The present invention is based on the following findings of the present inventors:

the assessment and characterization of gut microbiota has become a major area of research in human diseases including obesity. For analysis of gut microbial composition in obese patients, the present inventors performed a metagenomic association analysis (MGWAS) protocol based on deep shotgun sequencing of gut microbial DNA from 158 individuals (Qin, j. et al, american-wide association study of gut microbiota in type 2diabetes. nature 490,55-60(2012), incorporated herein by reference).
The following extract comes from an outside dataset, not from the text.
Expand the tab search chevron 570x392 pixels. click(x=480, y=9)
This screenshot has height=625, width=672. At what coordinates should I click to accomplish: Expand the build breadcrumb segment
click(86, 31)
The present inventors identified and validated 396,100 obesity-related gene markers. To exploit the potential capability of obesity classifiers by gut microbiota, the present inventors developed a disease classifier system based on 9 gene markers defined as the optimal gene set by the minimum redundancy-maximum correlation (mRMR) feature selection method. In order to visually assess the risk of obesity disease based on the 9 intestinal microbial gene markers, the present inventors calculated a health index. The present inventors' data have conducted intensive studies on the characteristics of the gut metagenome associated with obesity risk, providing an example of future studies of the pathophysiological role of gut metagenome in other related diseases and potential applications for the assessment of individuals at risk for such diseases based on gut microbiota.

It is believed that genetic markers of the gut microbiota are valuable for improving the detectability of obesity in the early stages, for the following reasons. First, the markers of the present invention are more specific and more sensitive than conventional markers. Second, stool analysis ensures accuracy, safety, affordability, and patient compliance. And the stool sample is transportable. The present invention therefore relates to a comfortable and non-invasive in vitro method, making it easier for a person to participate in a given screening procedure. Third, the markers of the invention can also be used as therapy monitoring tools for cancer patients to detect their response to therapy.

One aspect of the present disclosure provides a biomarker set for predicting a disease associated with microbiota in a subject, consisting of:

comprises the amino acid sequence of SEQ ID NO: 1 to 9.

According to an embodiment of the present disclosure, the disease is obesity or a related disease.

With these biomarkers, a subject can be analyzed for certain diseases associated with microbiota, e.g., obesity or related diseases can be determined based on certain samples from the subject, e.g., certain stool samples can be used.

In another aspect of the present disclosure, there is provided a kit for determining the above gene marker set, comprising a nucleic acid sequence for PCR amplification and according to the sequence set forth as SEQ ID NO: 1 to 9, or a DNA sequence as described in at least a partial sequence thereof.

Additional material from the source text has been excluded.